[Dataset entries]
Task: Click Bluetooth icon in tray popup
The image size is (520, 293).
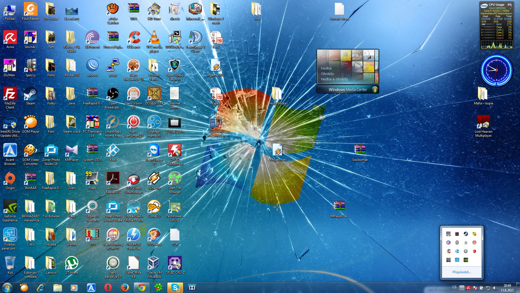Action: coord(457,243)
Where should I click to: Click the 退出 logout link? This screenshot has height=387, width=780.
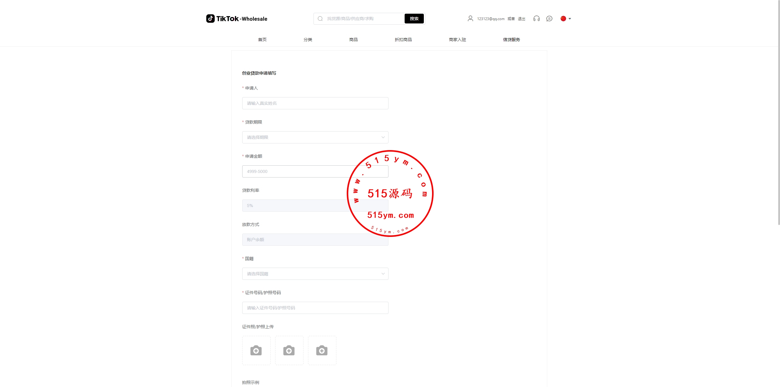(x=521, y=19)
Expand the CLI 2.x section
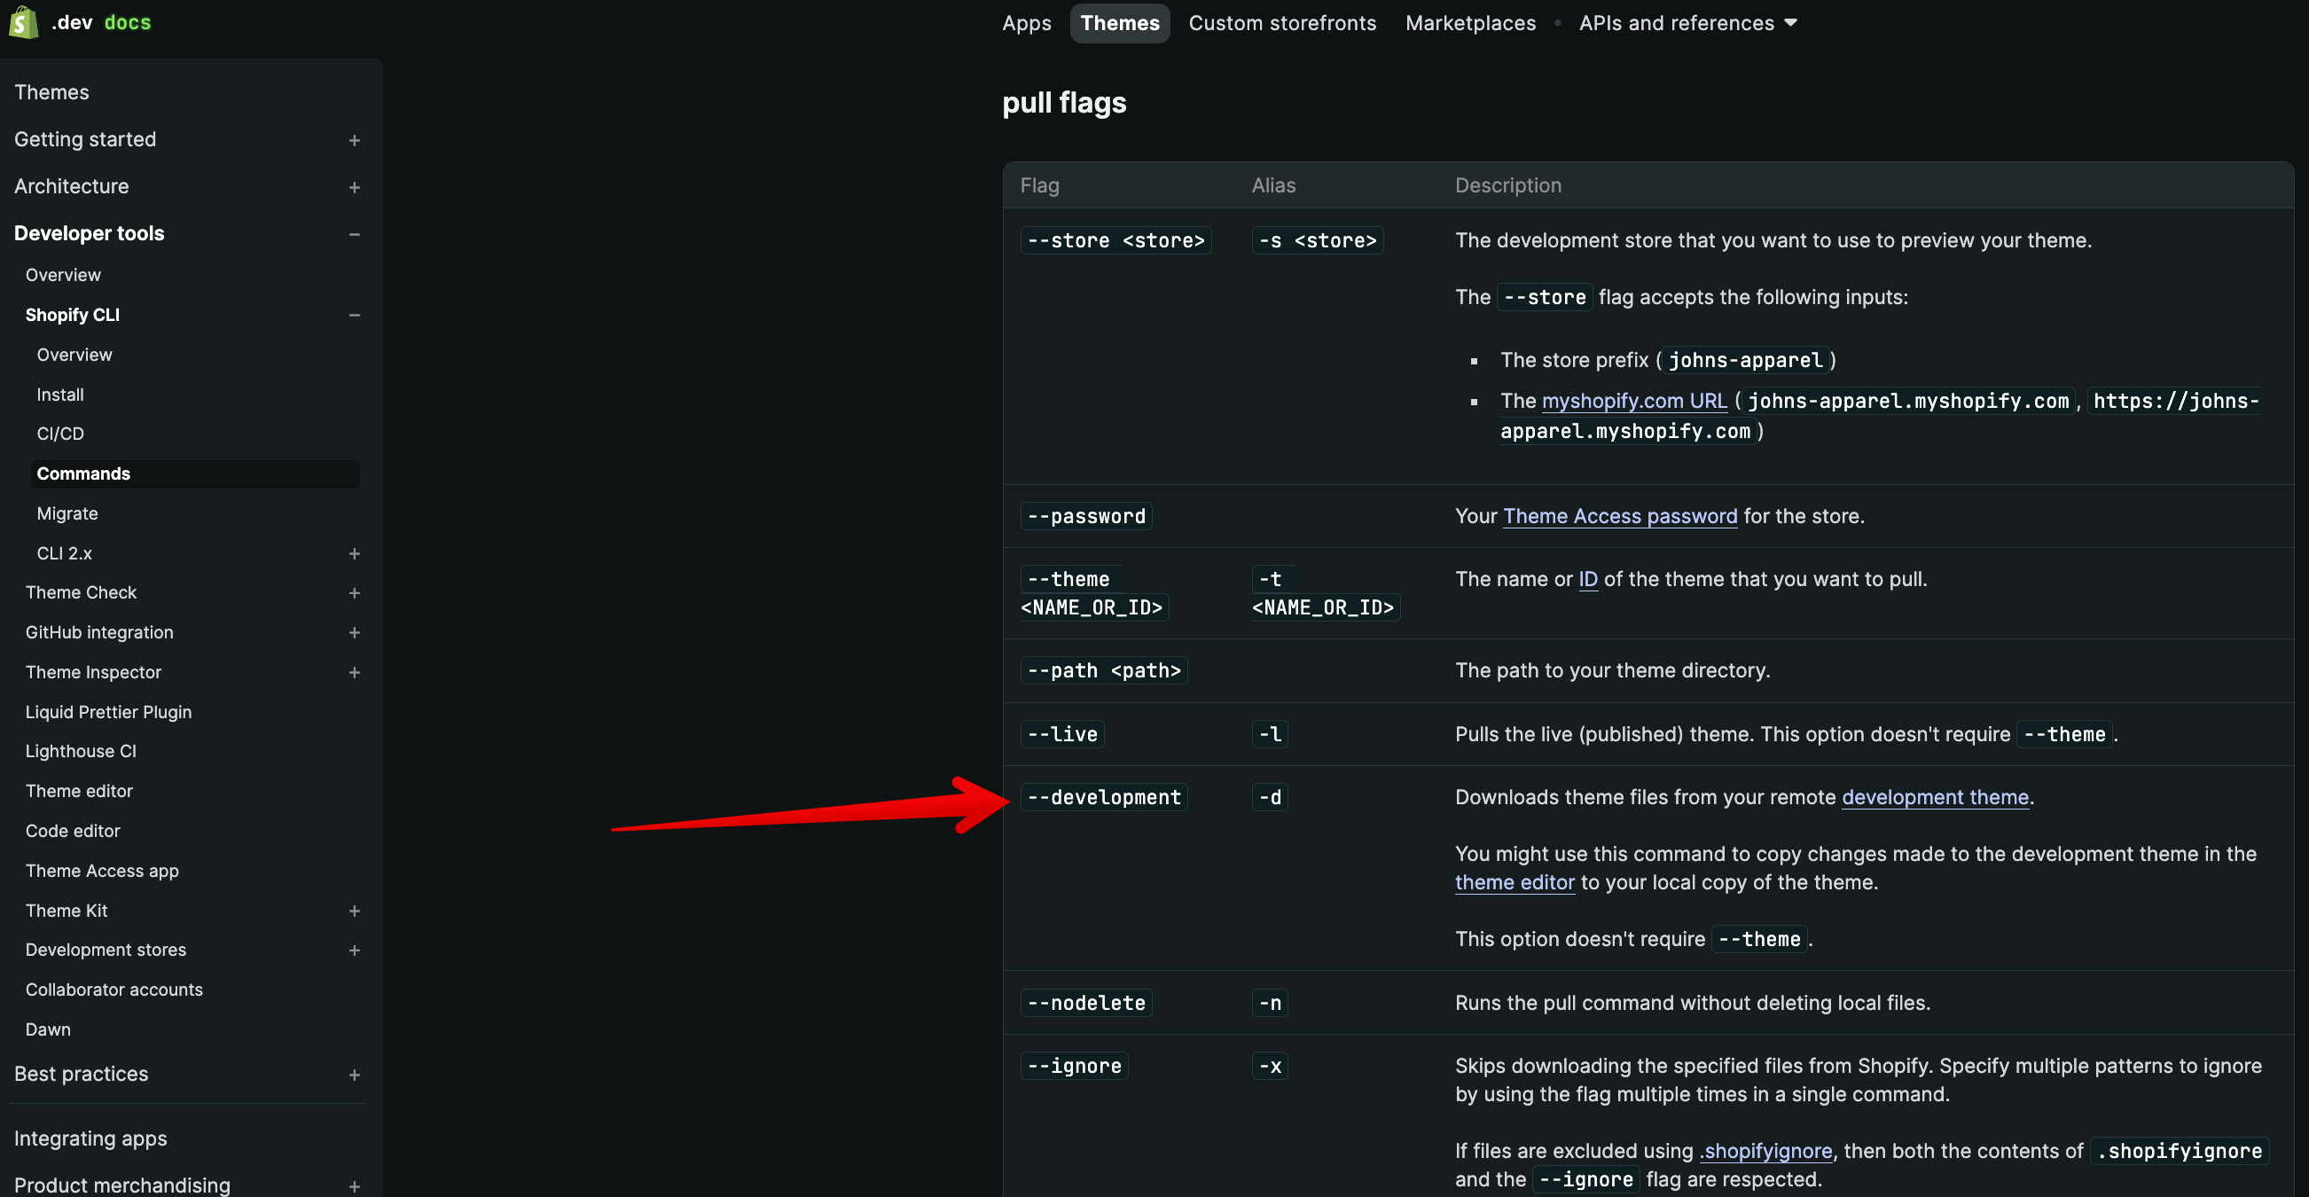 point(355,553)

Assigned task ->
Would you return all the data exactly as given, minus the pictures?

Solution to the problem ->
Task: Click Bluetooth icon in tray popup
The image size is (520, 293).
Action: coord(457,243)
Where should I click to: Click the 退出 logout link? This screenshot has height=387, width=780.
(x=521, y=19)
Expand the CLI 2.x section
 point(355,553)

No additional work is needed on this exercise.